Trotz ihrer spontanen Abneigung gegen die Frau wäre es wohl doch zu optimistisch, Veronica als Mordverdächtige zu betrachten, dachte Vera. Die Kommissarin hätte sie nur zu gern mit aufs Revier genommen, sie unter den dortigen Stammgästen warten lassen und dann in einen muffigen Verhörraum gebeten, aber Veronica würde natürlich niemals jemanden erdrosseln. Sie brachte die Leute mit ihren hochnäsigen Blicken und überheblichen Worten zur Strecke.
«Können Sie mir jemanden nennen, der sie gut kannte?» Vera hoffte, dass es außer Jennys nächsten Angehörigen noch ein paar Menschen gab, die ihren Tod betrauerten, die in Gedenken an sie einen heben und Geschichten von den schönen Zeiten erzählen würden, die man zusammen verbracht hatte.
«Wirklich, Inspector, ich glaube nicht, dass ich Ihnen da weiterhelfen kann. Jenny und ich haben uns gekannt, weil unsere Kinder miteinander befreundet sind. Sonst hatten wir nichts gemein.» Sie stand auf, ging aus der Küche und den Flur hinunter. Vera folgte ihr. «Sie könnten es natürlich mal bei Connie Masters versuchen. Ich nehme an, die beiden haben sich durch Jennys Arbeit kennengelernt.» Um ihre Lippen spielte ein feines, triumphierendes Lächeln, und an der Tür zögerte sie kurz. Sie hoffte wohl, Vera würde reagieren, doch als diese nichts dazu sagte, machte sie die Tür zu und schloss sorgfältig ab.

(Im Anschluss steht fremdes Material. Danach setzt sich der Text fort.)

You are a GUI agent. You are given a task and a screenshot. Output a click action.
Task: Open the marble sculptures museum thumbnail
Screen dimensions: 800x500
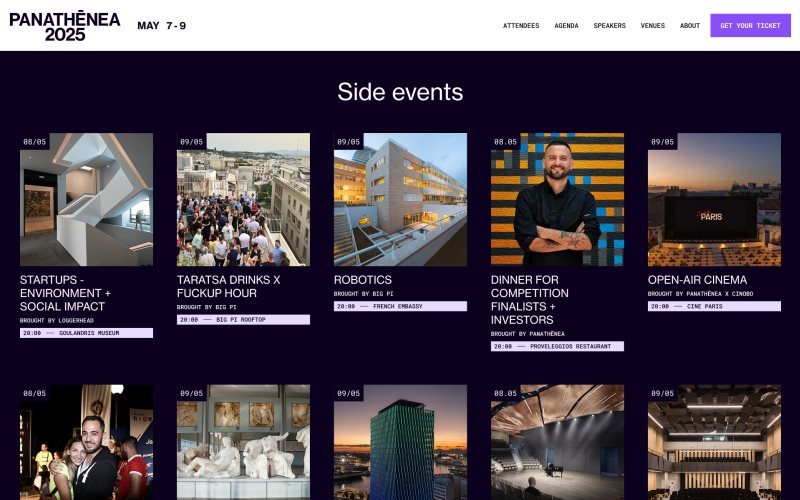243,442
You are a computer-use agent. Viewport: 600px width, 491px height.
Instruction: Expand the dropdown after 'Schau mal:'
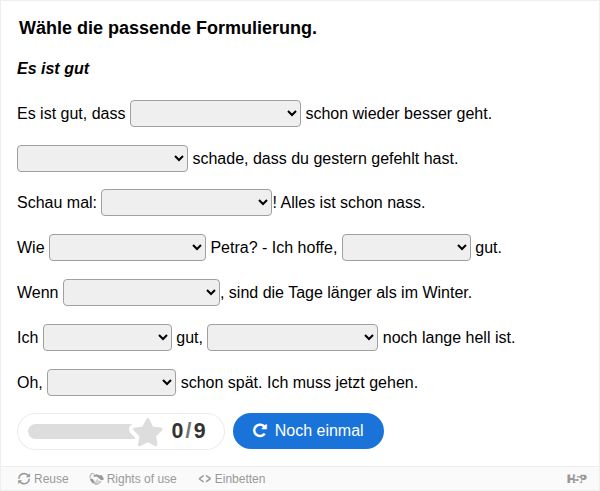186,202
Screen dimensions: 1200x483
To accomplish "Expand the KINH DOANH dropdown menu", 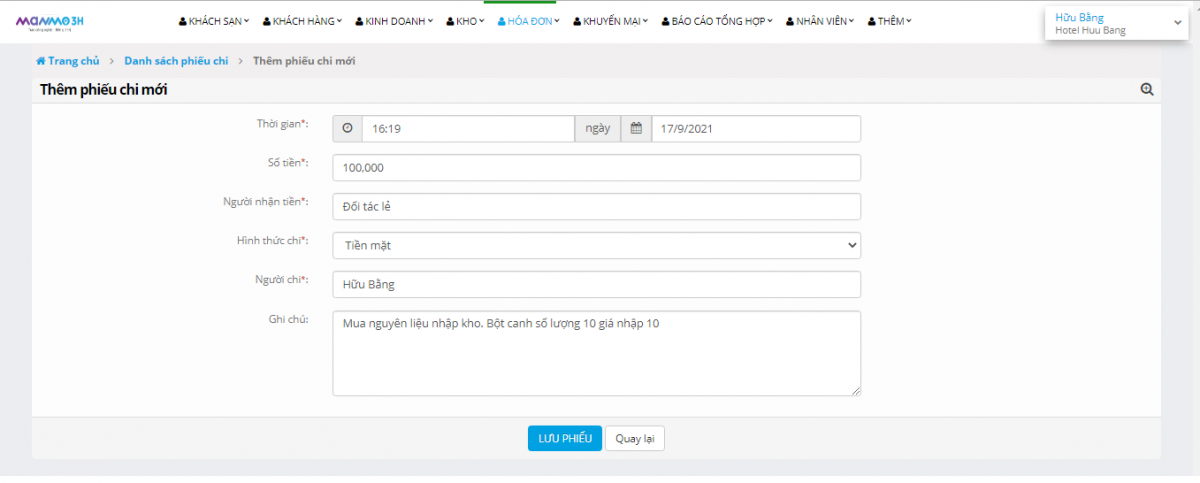I will (394, 21).
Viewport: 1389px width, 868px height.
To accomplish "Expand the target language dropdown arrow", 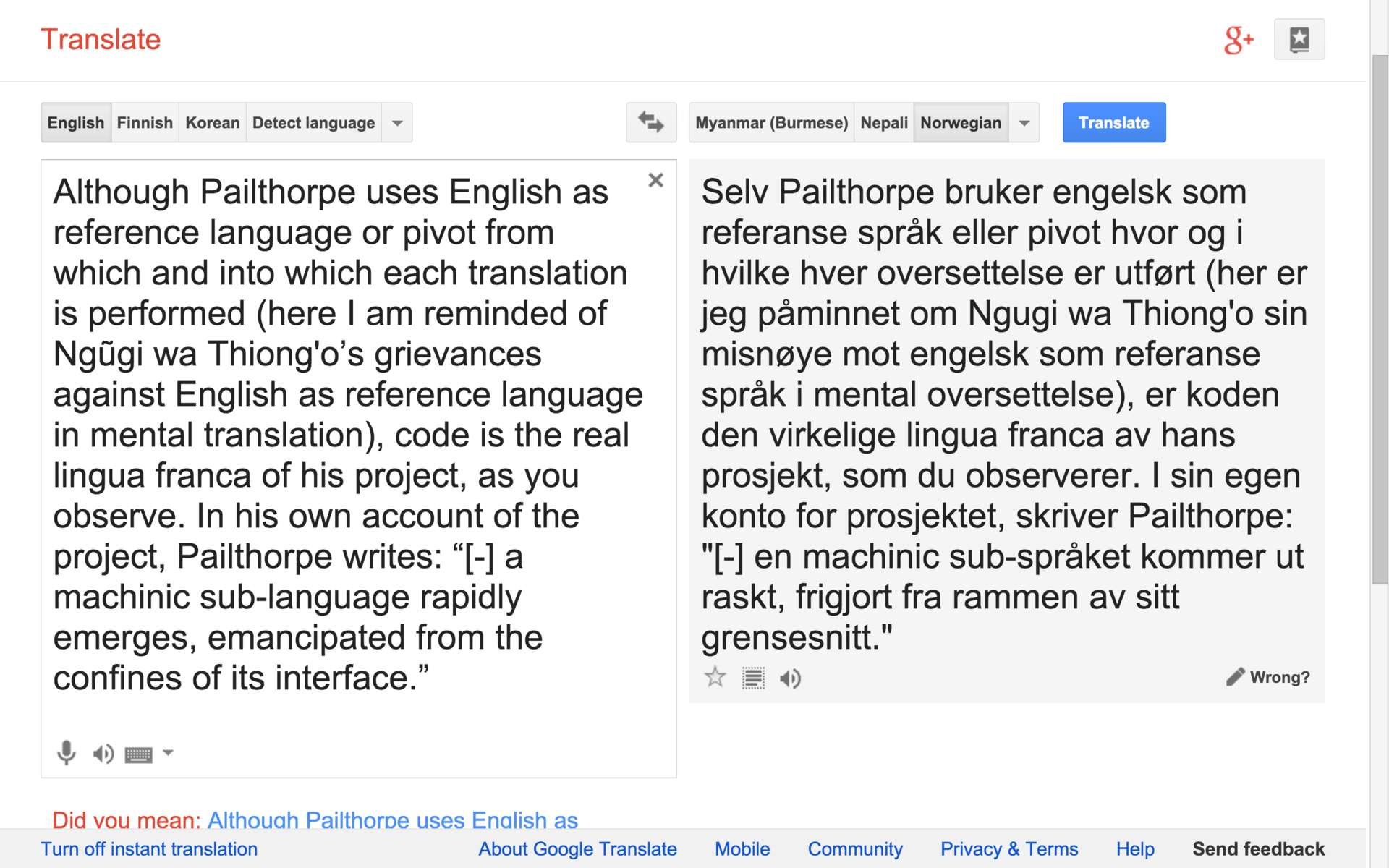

Vor lauter Neugier war Vera versucht, noch einmal an die Tür zu hämmern und Genaueres über Connie Masters zu erfragen. Aber genau darauf hatte Veronica es doch abgesehen, und die Genugtuung wollte Vera ihr nicht verschaffen. Stattdessen setzte sie sich ins Auto und fuhr vorsichtig an, wobei sie hoffte, dass der aufspritzende Kies den Lack ihres brandneuen Wagens nicht zerkratzte.

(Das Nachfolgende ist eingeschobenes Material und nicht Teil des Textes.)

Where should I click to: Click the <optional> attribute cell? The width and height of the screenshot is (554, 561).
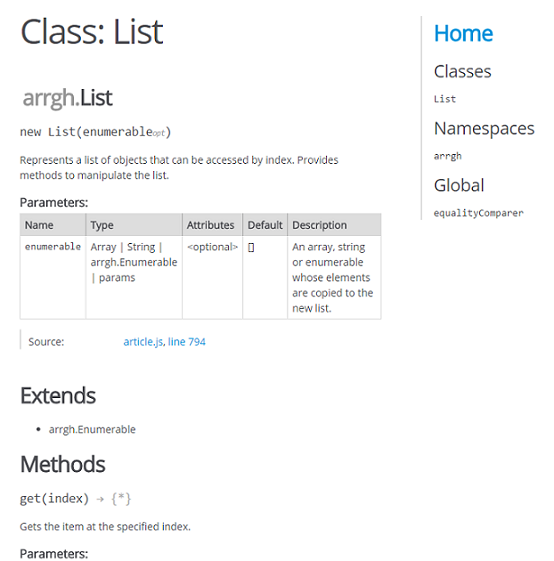pos(212,277)
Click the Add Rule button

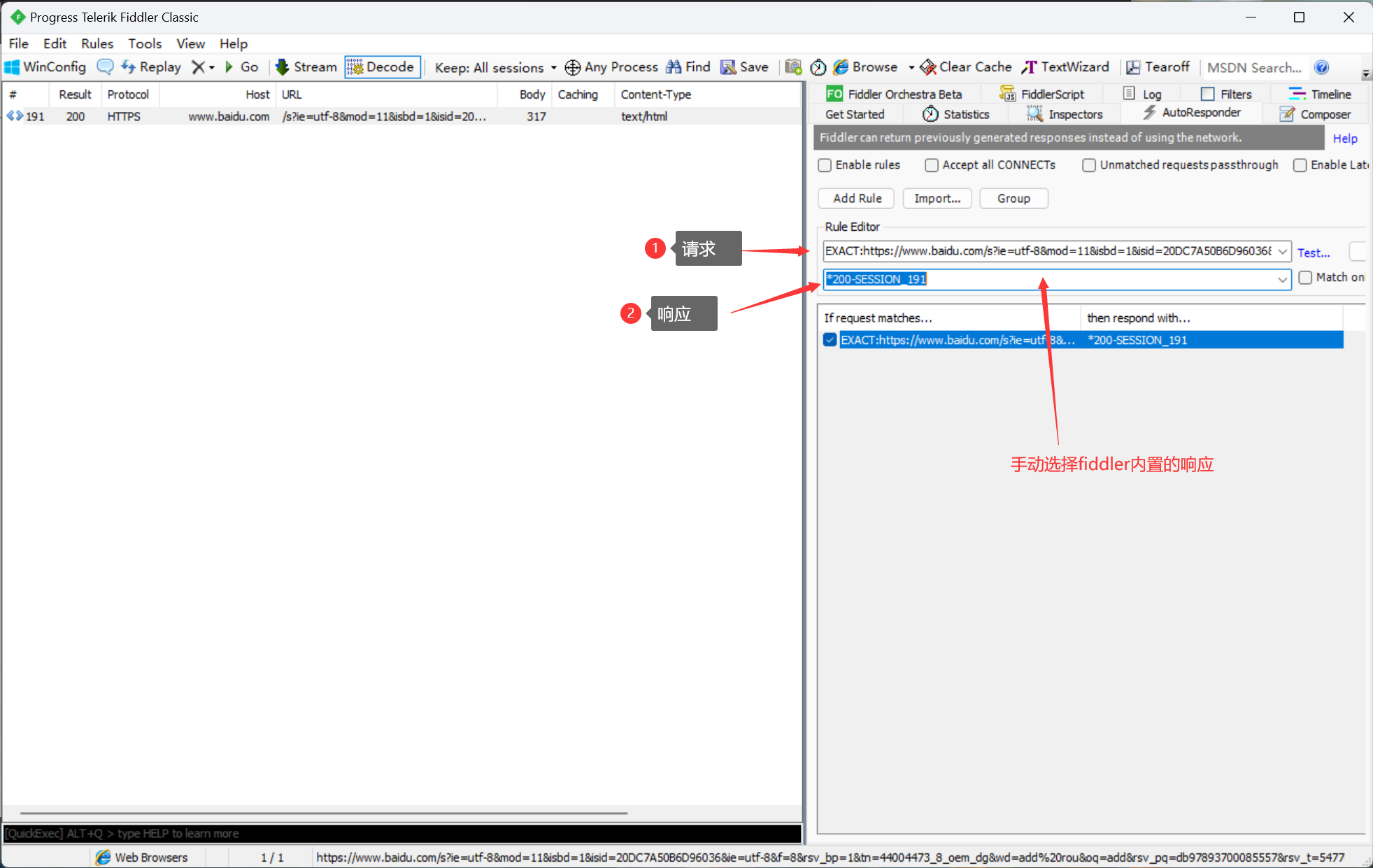tap(856, 199)
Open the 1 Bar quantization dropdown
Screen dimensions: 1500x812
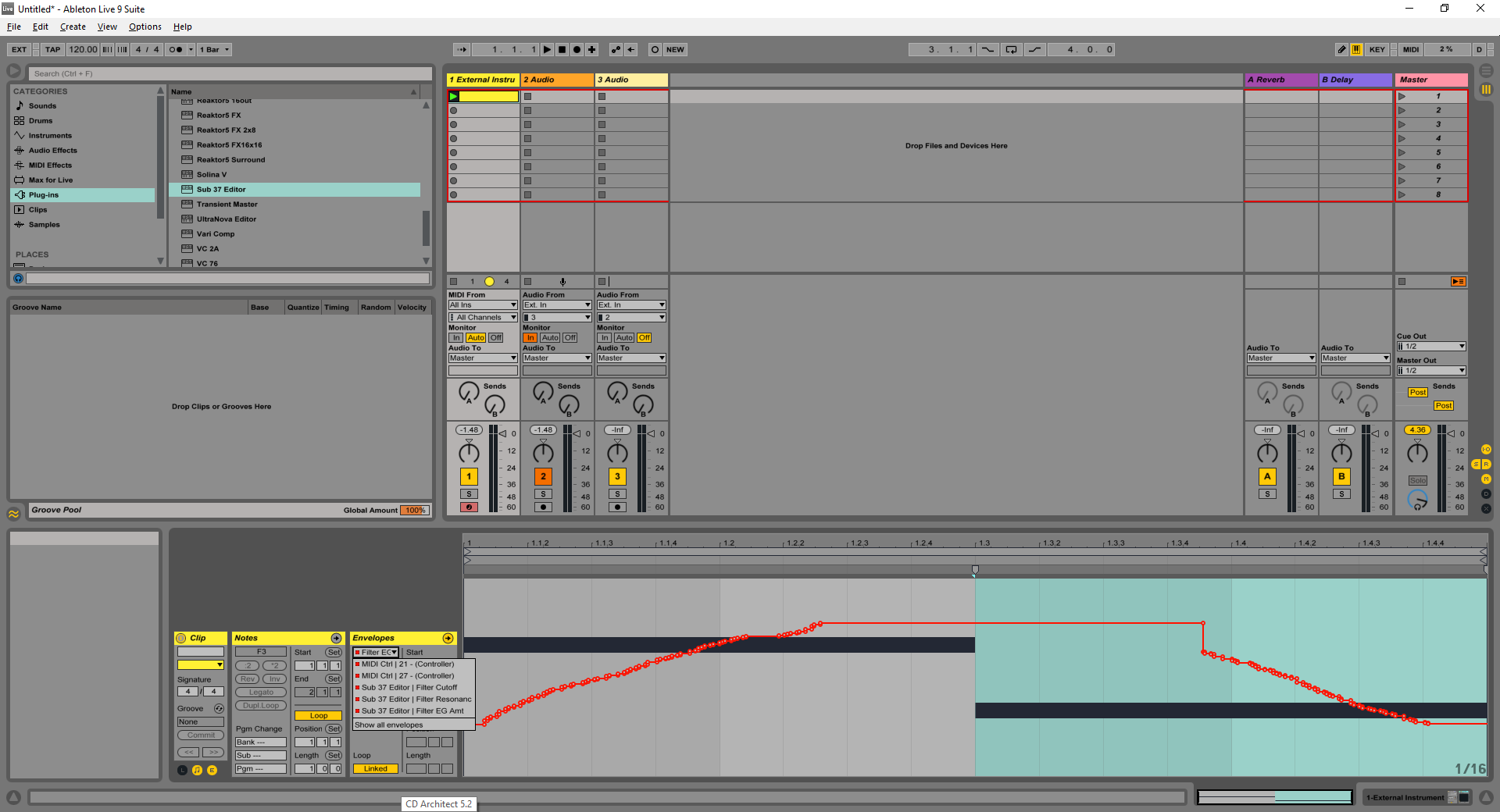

An der Kreuzung am Dorfrand hielt sie an, um sich zu orientieren. Im oberen Stock des Cottages, das auf der anderen Straßenseite auf dem tieferliegenden Grundstück am Fluss kauerte, ging Licht an. Es war später, als sie gedacht hatte. Sie sah auf die Uhr im Armaturenbrett. Ashworth hatte im Willows vermutlich schon Schluss gemacht und war jetzt auf dem Heimweg in seine adrette kleine Schuhschachtel in der adretten kleinen Siedlung am Rand von Kimmerston. Sie würde ihn ja dann morgen früh sehen. In dem erleuchteten Cottage konnte sie schemenhaft eine Frau und ein Kind erkennen, und plötzlich überkam sie die Sehnsucht nach der Kindheit, die sie nie gehabt hatte. Die Frau in dem Cottage hatte die Arme fest um das Kind gelegt, als wollte sie es vor der Welt draußen beschützen. Hector hatte es nicht böse gemeint, aber er hatte sie nun mal vernachlässigt und Vera ganz sich selbst überlassen.